──────── DATASET EXCERPTS

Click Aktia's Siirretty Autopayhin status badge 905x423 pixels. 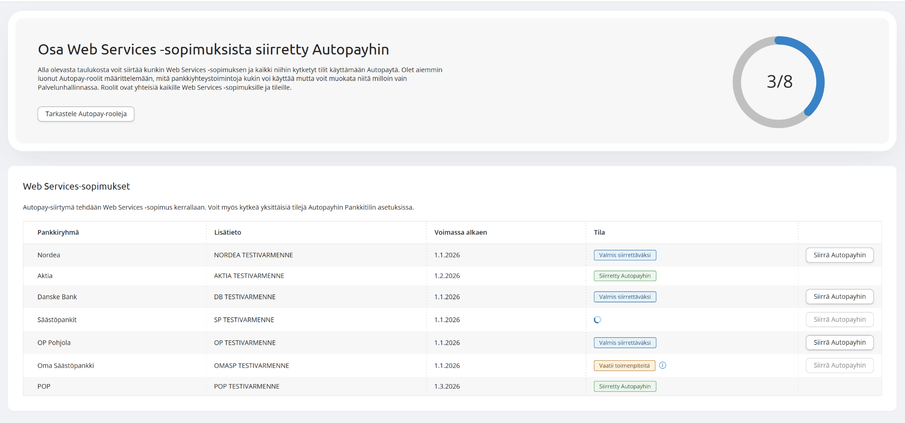pyautogui.click(x=624, y=276)
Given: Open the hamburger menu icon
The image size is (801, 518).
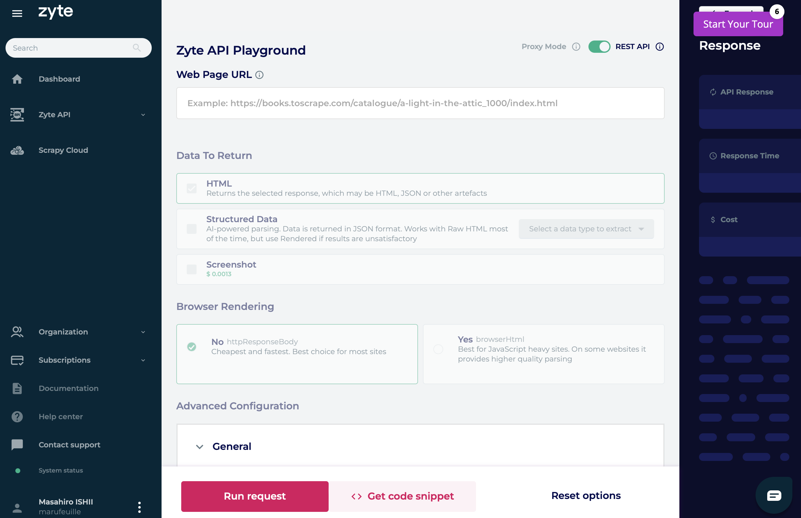Looking at the screenshot, I should pyautogui.click(x=17, y=13).

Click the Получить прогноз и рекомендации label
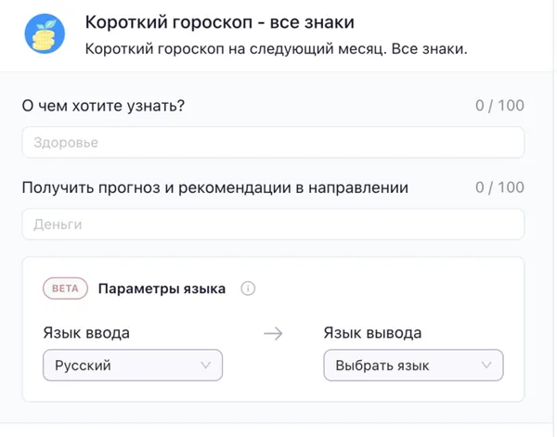tap(214, 187)
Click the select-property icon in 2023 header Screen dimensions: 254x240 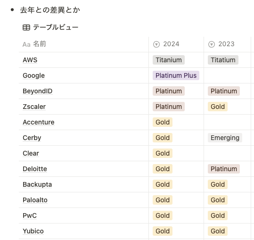pos(212,44)
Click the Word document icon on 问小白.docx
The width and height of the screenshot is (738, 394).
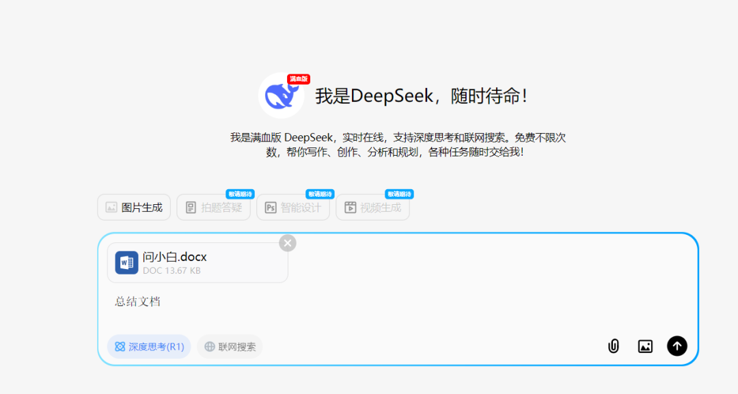[126, 262]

────────────────

= WHAT YOU NEED TO DO =
Add 30 to every coordinate in the answers and write out again the material from the line with "Click the Word document icon on 问小白.docx" through the end of the material, keeping all of it but the pictures.

= THE RESULT =
Click the Word document icon on 问小白.docx
The width and height of the screenshot is (738, 394).
[156, 292]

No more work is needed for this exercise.